▶ TASK DIRECTIONS: Pull each line holding the word "arrows" from the data.

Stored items
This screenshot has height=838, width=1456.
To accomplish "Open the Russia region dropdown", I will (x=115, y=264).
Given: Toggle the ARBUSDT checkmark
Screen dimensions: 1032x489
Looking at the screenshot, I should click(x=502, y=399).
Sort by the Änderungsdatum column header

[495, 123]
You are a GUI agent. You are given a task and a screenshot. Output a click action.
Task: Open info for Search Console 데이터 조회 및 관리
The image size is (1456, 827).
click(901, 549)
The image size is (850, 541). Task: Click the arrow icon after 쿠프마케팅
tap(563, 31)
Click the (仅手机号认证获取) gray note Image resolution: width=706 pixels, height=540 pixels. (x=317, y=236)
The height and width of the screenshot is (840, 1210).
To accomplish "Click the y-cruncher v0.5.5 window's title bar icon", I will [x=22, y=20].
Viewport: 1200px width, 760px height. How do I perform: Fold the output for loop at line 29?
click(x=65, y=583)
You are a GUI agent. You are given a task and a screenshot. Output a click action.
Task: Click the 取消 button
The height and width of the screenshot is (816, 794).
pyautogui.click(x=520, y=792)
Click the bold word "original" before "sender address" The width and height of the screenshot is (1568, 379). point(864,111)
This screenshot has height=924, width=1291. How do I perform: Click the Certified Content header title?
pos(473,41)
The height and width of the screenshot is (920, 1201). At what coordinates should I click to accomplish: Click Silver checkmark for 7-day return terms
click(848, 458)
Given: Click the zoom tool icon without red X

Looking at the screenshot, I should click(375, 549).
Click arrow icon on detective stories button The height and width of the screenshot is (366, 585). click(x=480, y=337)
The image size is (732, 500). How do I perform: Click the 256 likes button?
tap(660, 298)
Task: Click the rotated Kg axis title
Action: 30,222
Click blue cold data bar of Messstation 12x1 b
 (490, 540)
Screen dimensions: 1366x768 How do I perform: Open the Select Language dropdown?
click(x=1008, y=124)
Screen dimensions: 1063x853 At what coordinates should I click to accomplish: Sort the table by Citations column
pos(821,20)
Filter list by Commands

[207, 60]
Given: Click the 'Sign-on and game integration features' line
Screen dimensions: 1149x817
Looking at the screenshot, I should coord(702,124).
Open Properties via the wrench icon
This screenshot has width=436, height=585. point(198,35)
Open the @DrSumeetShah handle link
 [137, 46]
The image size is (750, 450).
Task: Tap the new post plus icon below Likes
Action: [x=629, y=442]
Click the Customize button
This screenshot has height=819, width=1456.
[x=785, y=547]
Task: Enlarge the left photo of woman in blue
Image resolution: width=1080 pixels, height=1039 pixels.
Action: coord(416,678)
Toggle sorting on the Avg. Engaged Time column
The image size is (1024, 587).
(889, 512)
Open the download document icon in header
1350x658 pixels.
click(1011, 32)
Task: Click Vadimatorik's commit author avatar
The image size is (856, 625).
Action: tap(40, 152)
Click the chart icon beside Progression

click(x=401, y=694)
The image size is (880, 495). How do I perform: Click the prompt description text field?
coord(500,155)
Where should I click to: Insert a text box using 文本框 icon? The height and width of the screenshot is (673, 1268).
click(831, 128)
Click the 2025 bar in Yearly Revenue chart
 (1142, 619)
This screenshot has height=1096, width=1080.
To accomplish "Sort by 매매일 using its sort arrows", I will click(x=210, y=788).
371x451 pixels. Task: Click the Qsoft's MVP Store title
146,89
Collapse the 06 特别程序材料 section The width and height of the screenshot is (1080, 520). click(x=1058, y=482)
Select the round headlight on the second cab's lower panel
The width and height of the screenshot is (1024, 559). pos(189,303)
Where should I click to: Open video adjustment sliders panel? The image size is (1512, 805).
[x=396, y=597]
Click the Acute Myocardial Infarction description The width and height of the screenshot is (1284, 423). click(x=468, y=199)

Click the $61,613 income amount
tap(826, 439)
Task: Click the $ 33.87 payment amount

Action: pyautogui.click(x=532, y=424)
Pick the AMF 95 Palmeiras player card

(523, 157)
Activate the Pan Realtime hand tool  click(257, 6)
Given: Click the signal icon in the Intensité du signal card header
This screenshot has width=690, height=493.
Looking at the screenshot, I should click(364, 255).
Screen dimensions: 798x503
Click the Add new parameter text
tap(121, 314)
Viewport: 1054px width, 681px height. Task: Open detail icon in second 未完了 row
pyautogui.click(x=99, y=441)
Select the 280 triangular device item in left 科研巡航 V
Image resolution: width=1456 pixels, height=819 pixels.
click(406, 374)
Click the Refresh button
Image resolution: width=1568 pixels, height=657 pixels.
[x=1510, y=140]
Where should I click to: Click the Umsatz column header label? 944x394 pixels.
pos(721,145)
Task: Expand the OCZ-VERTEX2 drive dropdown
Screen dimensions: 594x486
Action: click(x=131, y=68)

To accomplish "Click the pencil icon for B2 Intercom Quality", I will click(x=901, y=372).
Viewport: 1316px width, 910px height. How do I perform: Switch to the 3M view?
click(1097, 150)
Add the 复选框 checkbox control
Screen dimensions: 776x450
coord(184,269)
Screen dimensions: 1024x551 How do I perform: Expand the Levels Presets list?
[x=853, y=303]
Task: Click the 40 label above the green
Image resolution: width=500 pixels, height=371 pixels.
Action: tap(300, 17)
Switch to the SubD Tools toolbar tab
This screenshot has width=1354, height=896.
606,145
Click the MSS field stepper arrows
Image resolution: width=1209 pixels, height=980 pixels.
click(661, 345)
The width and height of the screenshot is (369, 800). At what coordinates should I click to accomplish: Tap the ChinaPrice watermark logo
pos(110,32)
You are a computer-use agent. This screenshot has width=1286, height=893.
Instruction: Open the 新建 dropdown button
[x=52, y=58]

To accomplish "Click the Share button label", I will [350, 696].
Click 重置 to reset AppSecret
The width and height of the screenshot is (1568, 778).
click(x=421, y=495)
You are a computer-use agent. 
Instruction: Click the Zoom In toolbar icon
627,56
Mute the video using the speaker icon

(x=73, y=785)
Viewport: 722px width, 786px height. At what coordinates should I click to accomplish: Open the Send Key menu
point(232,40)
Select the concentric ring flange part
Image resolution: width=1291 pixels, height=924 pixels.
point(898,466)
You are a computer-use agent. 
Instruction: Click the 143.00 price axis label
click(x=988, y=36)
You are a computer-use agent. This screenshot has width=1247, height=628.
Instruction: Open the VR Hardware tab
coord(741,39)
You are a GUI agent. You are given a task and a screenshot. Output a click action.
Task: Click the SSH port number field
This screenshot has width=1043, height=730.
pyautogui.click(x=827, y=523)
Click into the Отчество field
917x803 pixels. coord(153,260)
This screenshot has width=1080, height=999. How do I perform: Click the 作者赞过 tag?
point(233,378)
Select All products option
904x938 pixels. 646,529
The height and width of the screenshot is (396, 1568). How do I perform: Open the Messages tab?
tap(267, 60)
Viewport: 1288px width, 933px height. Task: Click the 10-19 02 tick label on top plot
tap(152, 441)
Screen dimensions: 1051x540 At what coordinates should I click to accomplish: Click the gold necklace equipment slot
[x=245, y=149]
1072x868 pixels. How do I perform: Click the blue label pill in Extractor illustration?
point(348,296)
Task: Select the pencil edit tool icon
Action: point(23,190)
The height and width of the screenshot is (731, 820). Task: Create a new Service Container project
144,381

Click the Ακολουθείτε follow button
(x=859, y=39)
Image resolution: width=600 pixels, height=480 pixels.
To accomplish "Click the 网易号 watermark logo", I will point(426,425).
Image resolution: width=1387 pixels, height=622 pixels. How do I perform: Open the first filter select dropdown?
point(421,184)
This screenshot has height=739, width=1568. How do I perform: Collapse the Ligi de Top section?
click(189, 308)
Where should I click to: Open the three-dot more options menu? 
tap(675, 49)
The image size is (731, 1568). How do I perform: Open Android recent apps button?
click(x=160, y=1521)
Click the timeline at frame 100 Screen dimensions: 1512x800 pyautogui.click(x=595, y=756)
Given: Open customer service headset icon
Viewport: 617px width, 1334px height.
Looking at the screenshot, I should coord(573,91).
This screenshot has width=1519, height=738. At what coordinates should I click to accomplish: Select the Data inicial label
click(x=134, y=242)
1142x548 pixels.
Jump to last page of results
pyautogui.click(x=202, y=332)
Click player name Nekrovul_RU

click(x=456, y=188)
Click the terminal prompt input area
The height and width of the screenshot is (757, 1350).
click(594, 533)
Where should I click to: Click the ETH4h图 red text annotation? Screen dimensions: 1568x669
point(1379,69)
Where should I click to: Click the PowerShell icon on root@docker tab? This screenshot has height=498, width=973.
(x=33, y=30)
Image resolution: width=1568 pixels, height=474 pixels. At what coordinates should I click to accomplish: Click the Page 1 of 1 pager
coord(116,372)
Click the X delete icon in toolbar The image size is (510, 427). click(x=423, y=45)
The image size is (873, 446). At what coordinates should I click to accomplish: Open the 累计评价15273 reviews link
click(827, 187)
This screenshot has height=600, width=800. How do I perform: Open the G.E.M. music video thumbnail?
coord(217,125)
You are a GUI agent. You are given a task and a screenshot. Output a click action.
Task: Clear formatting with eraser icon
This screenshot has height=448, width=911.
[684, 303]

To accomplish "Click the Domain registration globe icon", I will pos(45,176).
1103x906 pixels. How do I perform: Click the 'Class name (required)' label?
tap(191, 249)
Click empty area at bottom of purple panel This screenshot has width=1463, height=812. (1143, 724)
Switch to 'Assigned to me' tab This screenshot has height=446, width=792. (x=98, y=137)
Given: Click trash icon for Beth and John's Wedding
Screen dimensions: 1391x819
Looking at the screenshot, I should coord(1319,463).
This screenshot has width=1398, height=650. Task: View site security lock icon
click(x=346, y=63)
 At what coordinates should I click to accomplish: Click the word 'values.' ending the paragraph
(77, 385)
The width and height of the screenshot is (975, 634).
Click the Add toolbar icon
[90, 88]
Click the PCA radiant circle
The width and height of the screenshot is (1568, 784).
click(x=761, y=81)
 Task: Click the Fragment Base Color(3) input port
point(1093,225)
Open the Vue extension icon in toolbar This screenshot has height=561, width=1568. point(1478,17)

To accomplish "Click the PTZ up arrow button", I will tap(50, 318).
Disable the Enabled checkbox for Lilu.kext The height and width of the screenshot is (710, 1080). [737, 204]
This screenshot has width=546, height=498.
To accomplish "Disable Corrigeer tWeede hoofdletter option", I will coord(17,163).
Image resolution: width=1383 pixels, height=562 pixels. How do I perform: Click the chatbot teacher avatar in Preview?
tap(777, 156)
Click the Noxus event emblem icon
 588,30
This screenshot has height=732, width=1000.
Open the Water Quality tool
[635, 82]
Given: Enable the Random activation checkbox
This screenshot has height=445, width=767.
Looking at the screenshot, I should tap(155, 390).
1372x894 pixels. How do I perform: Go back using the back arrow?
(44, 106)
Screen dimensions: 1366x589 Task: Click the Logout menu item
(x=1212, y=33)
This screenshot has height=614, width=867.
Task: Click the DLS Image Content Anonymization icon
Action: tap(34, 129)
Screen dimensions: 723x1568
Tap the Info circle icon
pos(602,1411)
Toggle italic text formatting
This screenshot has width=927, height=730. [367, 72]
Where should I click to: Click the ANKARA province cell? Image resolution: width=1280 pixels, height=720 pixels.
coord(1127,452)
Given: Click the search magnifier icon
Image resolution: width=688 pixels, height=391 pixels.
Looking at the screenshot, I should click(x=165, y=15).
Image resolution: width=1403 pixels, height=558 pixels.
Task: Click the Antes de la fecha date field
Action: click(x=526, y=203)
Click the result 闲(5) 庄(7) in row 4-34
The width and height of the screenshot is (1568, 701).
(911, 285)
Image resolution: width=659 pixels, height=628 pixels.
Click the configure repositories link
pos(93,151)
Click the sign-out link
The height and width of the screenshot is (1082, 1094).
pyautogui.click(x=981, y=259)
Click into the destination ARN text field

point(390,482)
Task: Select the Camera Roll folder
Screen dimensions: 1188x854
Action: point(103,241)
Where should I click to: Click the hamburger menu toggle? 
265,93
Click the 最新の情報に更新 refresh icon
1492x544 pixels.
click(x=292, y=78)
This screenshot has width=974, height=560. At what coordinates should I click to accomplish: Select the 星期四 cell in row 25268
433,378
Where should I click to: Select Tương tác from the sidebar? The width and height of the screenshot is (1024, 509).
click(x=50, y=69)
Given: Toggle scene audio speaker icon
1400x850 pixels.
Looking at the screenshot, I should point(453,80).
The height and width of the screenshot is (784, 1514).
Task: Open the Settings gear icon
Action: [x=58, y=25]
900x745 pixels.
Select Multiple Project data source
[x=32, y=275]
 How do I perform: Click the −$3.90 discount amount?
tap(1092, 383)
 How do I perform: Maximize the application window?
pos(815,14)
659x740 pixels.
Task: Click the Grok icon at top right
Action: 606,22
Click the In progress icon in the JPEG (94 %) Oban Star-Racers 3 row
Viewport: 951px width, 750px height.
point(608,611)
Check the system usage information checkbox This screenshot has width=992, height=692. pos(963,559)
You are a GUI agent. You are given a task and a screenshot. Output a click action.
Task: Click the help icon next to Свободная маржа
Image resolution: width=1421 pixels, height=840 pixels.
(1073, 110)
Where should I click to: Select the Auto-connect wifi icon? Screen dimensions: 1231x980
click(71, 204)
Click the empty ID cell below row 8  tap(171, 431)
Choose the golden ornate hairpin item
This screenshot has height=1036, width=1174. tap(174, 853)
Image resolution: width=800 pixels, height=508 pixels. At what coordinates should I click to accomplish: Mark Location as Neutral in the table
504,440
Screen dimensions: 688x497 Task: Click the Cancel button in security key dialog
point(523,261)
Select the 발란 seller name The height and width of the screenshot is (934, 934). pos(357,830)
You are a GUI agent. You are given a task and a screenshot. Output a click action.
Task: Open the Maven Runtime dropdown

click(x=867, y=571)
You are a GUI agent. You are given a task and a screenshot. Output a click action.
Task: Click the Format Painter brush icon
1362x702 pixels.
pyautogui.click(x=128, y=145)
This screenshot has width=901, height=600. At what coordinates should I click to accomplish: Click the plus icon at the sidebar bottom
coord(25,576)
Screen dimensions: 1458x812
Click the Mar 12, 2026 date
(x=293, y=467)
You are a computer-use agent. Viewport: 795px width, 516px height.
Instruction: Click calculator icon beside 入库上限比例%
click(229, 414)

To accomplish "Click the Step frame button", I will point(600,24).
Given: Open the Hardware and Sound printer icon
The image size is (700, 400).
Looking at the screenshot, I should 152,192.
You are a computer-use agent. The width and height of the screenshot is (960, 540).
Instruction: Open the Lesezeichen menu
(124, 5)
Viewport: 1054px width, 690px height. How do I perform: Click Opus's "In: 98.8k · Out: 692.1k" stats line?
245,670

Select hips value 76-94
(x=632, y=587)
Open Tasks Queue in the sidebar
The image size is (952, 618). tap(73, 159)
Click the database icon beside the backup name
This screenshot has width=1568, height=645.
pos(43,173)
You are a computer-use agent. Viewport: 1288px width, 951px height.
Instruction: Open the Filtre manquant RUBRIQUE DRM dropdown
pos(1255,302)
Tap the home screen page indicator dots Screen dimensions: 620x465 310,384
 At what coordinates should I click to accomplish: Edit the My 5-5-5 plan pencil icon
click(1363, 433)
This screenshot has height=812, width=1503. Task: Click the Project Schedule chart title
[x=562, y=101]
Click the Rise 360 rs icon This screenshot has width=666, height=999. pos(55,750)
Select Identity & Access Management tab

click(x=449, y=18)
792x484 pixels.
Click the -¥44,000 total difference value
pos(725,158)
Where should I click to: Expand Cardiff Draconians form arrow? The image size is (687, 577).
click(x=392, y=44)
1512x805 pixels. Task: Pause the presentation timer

▶ ANSWER BOX:
To accomplish "Sort by 매매일 using its sort arrows", I will click(x=210, y=788).
Click the MSS field stepper arrows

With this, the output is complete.